## Aim of the task
Every record below must be set down again exactly as given.

## Record extracts
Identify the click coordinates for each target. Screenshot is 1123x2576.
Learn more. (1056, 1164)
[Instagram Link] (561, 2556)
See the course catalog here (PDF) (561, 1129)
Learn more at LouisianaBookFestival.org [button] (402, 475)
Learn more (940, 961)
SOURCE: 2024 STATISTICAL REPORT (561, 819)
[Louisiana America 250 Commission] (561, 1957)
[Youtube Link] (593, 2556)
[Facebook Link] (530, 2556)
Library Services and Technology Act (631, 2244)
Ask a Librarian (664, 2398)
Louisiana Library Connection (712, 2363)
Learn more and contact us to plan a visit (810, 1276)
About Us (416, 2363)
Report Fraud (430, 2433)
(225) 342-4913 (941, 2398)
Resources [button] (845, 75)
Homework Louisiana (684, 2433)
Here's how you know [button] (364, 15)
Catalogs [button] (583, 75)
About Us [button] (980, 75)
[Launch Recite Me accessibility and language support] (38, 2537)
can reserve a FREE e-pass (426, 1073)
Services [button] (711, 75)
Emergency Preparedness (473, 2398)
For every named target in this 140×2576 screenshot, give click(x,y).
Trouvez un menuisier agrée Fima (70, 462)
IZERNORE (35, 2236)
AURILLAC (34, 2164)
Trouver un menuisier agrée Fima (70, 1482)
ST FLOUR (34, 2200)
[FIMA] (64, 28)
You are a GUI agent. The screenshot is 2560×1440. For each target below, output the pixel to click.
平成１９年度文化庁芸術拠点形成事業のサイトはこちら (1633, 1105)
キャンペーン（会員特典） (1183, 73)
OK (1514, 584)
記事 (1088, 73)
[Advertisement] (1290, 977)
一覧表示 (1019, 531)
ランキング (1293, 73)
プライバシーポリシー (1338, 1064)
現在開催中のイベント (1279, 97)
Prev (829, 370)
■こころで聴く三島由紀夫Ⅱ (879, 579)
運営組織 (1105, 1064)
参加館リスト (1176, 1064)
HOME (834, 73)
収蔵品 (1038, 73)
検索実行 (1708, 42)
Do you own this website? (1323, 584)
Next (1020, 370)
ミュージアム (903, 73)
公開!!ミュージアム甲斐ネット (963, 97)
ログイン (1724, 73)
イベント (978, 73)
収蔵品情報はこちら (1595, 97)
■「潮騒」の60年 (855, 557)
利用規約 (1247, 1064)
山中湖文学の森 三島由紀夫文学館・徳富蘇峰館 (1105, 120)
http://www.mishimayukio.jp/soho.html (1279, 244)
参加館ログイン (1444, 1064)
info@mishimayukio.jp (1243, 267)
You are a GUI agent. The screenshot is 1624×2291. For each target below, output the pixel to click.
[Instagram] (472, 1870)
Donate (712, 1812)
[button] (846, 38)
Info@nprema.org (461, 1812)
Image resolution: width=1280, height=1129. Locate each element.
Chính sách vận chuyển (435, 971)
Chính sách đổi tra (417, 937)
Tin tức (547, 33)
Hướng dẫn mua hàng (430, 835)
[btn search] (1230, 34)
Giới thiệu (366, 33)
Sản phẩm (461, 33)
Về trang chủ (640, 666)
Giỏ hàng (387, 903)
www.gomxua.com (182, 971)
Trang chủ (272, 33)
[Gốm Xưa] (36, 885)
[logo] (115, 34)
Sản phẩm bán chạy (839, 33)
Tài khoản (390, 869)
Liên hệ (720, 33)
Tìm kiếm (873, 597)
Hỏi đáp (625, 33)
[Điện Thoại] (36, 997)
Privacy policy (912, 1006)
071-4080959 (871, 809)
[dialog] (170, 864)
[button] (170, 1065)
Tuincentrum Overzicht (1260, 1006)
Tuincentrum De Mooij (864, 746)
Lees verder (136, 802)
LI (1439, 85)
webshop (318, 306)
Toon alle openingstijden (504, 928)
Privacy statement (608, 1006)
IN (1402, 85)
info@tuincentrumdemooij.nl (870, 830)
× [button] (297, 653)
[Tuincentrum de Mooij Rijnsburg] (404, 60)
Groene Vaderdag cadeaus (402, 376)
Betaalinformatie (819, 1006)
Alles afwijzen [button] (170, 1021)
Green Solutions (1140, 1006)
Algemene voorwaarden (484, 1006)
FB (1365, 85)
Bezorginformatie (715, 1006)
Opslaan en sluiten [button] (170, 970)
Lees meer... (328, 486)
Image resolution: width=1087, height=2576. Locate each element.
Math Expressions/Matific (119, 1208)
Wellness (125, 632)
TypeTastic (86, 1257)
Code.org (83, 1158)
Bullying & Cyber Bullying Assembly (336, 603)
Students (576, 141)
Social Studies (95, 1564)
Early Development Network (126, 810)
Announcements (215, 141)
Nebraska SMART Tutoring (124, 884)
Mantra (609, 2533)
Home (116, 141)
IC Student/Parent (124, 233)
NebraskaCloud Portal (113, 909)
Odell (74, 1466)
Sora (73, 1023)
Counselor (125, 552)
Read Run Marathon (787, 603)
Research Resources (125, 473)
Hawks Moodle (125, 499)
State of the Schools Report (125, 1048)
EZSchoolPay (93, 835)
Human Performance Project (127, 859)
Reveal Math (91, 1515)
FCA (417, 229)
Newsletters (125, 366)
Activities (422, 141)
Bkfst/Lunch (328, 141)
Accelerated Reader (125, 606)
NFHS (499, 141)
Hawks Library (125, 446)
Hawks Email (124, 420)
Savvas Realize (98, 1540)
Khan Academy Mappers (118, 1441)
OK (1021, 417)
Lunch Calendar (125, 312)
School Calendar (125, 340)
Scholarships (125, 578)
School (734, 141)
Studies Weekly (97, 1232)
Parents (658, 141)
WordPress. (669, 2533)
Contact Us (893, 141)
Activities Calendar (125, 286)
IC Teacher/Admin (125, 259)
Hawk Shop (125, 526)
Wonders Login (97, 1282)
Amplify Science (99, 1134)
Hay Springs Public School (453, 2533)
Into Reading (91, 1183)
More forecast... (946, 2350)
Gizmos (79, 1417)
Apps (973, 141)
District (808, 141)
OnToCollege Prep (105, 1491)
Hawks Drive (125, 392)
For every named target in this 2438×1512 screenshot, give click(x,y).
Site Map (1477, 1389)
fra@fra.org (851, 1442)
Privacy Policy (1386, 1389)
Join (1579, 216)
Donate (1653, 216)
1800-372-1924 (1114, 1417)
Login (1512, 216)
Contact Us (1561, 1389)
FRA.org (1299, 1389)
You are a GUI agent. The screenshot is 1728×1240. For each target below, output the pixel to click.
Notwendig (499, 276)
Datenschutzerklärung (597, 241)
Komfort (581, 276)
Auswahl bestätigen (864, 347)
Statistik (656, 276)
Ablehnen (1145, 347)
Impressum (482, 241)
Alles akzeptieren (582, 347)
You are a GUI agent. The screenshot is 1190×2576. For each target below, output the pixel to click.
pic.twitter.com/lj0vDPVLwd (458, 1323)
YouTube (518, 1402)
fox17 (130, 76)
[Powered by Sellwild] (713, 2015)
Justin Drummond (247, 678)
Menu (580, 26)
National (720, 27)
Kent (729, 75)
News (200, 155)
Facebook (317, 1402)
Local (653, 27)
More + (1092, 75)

## Exercise answer
Identify the click coordinates for each target. Screenshot is 1123x2576.
Learn more. (1056, 1164)
[Instagram Link] (561, 2556)
See the course catalog here (PDF) (561, 1129)
Learn more at LouisianaBookFestival.org [button] (402, 475)
Learn more (940, 961)
SOURCE: 2024 STATISTICAL REPORT (561, 819)
[Louisiana America 250 Commission] (561, 1957)
[Youtube Link] (593, 2556)
[Facebook Link] (530, 2556)
Library Services and Technology Act (631, 2244)
Ask a Librarian (664, 2398)
Louisiana Library Connection (712, 2363)
Learn more and contact us to plan a visit (810, 1276)
About Us (416, 2363)
Report Fraud (430, 2433)
(225) 342-4913 (941, 2398)
Resources [button] (845, 75)
Homework Louisiana (684, 2433)
Here's how you know [button] (364, 15)
Catalogs [button] (583, 75)
About Us [button] (980, 75)
[Launch Recite Me accessibility and language support] (38, 2537)
can reserve a FREE e-pass (426, 1073)
Services [button] (711, 75)
Emergency Preparedness (473, 2398)
For every named target in this 140×2576 screenshot, give click(x,y).
Trouvez un menuisier agrée Fima (70, 462)
IZERNORE (35, 2236)
AURILLAC (34, 2164)
Trouver un menuisier agrée Fima (70, 1482)
ST FLOUR (34, 2200)
[FIMA] (64, 28)
You are a GUI agent. The screenshot is 2560×1440. For each target below, output the pixel to click.
平成１９年度文化庁芸術拠点形成事業のサイトはこちら (1633, 1105)
キャンペーン（会員特典） (1183, 73)
OK (1514, 584)
記事 (1088, 73)
[Advertisement] (1290, 977)
一覧表示 (1019, 531)
ランキング (1293, 73)
プライバシーポリシー (1338, 1064)
現在開催中のイベント (1279, 97)
Prev (829, 370)
■こころで聴く三島由紀夫Ⅱ (879, 579)
運営組織 (1105, 1064)
参加館リスト (1176, 1064)
HOME (834, 73)
収蔵品 (1038, 73)
検索実行 (1708, 42)
Do you own this website? (1323, 584)
Next (1020, 370)
ミュージアム (903, 73)
公開!!ミュージアム甲斐ネット (963, 97)
ログイン (1724, 73)
イベント (978, 73)
収蔵品情報はこちら (1595, 97)
■「潮騒」の60年 (855, 557)
利用規約 (1247, 1064)
山中湖文学の森 三島由紀夫文学館・徳富蘇峰館 (1105, 120)
http://www.mishimayukio.jp/soho.html (1279, 244)
参加館ログイン (1444, 1064)
info@mishimayukio.jp (1243, 267)
You are a GUI agent. The screenshot is 1624×2291. For each target below, output the pixel to click.
[Instagram] (472, 1870)
Donate (712, 1812)
[button] (846, 38)
Info@nprema.org (461, 1812)
Image resolution: width=1280, height=1129. Locate each element.
Chính sách vận chuyển (435, 971)
Chính sách đổi tra (417, 937)
Tin tức (547, 33)
Hướng dẫn mua hàng (430, 835)
[btn search] (1230, 34)
Giới thiệu (366, 33)
Sản phẩm (461, 33)
Về trang chủ (640, 666)
Giỏ hàng (387, 903)
www.gomxua.com (182, 971)
Trang chủ (272, 33)
[Gốm Xưa] (36, 885)
[logo] (115, 34)
Sản phẩm bán chạy (839, 33)
Tài khoản (390, 869)
Liên hệ (720, 33)
Tìm kiếm (873, 597)
Hỏi đáp (625, 33)
[Điện Thoại] (36, 997)
Privacy policy (912, 1006)
071-4080959 (871, 809)
[dialog] (170, 864)
[button] (170, 1065)
Tuincentrum Overzicht (1260, 1006)
Tuincentrum De Mooij (864, 746)
Lees verder (136, 802)
LI (1439, 85)
webshop (318, 306)
Toon alle openingstijden (504, 928)
Privacy statement (608, 1006)
IN (1402, 85)
info@tuincentrumdemooij.nl (870, 830)
× [button] (297, 653)
[Tuincentrum de Mooij Rijnsburg] (404, 60)
Groene Vaderdag cadeaus (402, 376)
Betaalinformatie (819, 1006)
Alles afwijzen [button] (170, 1021)
Green Solutions (1140, 1006)
Algemene voorwaarden (484, 1006)
FB (1365, 85)
Bezorginformatie (715, 1006)
Opslaan en sluiten [button] (170, 970)
Lees meer... (328, 486)
Image resolution: width=1087, height=2576. Locate each element.
Math Expressions/Matific (119, 1208)
Wellness (125, 632)
TypeTastic (86, 1257)
Code.org (83, 1158)
Bullying & Cyber Bullying Assembly (336, 603)
Students (576, 141)
Social Studies (95, 1564)
Early Development Network (126, 810)
Announcements (215, 141)
Nebraska SMART Tutoring (124, 884)
Mantra (609, 2533)
Home (116, 141)
IC Student/Parent (124, 233)
NebraskaCloud Portal (113, 909)
Odell (74, 1466)
Sora (73, 1023)
Counselor (125, 552)
Read Run Marathon (787, 603)
Research Resources (125, 473)
Hawks Moodle (125, 499)
State of the Schools Report (125, 1048)
EZSchoolPay (93, 835)
Human Performance Project (127, 859)
Reveal Math (91, 1515)
FCA (417, 229)
Newsletters (125, 366)
Activities (422, 141)
Bkfst/Lunch (328, 141)
Accelerated Reader (125, 606)
NFHS (499, 141)
Hawks Library (125, 446)
Hawks Email (124, 420)
Savvas Realize (98, 1540)
Khan Academy Mappers (118, 1441)
OK (1021, 417)
Lunch Calendar (125, 312)
School Calendar (125, 340)
Scholarships (125, 578)
School (734, 141)
Studies Weekly (97, 1232)
Parents (658, 141)
WordPress. (669, 2533)
Contact Us (893, 141)
Activities Calendar (125, 286)
IC Teacher/Admin (125, 259)
Hawk Shop (125, 526)
Wonders Login (97, 1282)
Amplify Science (99, 1134)
Hay Springs Public School (453, 2533)
Into Reading (91, 1183)
More forecast... (946, 2350)
Gizmos (79, 1417)
Apps (973, 141)
District (808, 141)
OnToCollege Prep (105, 1491)
Hawks Drive (125, 392)
For every named target in this 2438×1512 screenshot, give click(x,y).
Site Map (1477, 1389)
fra@fra.org (851, 1442)
Privacy Policy (1386, 1389)
Join (1579, 216)
Donate (1653, 216)
1800-372-1924 (1114, 1417)
Login (1512, 216)
Contact Us (1561, 1389)
FRA.org (1299, 1389)
You are a GUI agent. The screenshot is 1728×1240. For each target below, output the pixel to click.
Notwendig (499, 276)
Datenschutzerklärung (597, 241)
Komfort (581, 276)
Auswahl bestätigen (864, 347)
Statistik (656, 276)
Ablehnen (1145, 347)
Impressum (482, 241)
Alles akzeptieren (582, 347)
You are a GUI agent. The screenshot is 1190×2576. For each target below, output the pixel to click.
pic.twitter.com/lj0vDPVLwd (458, 1323)
YouTube (518, 1402)
fox17 (130, 76)
[Powered by Sellwild] (713, 2015)
Justin Drummond (247, 678)
Menu (580, 26)
National (720, 27)
Kent (729, 75)
News (200, 155)
Facebook (317, 1402)
Local (653, 27)
More + (1092, 75)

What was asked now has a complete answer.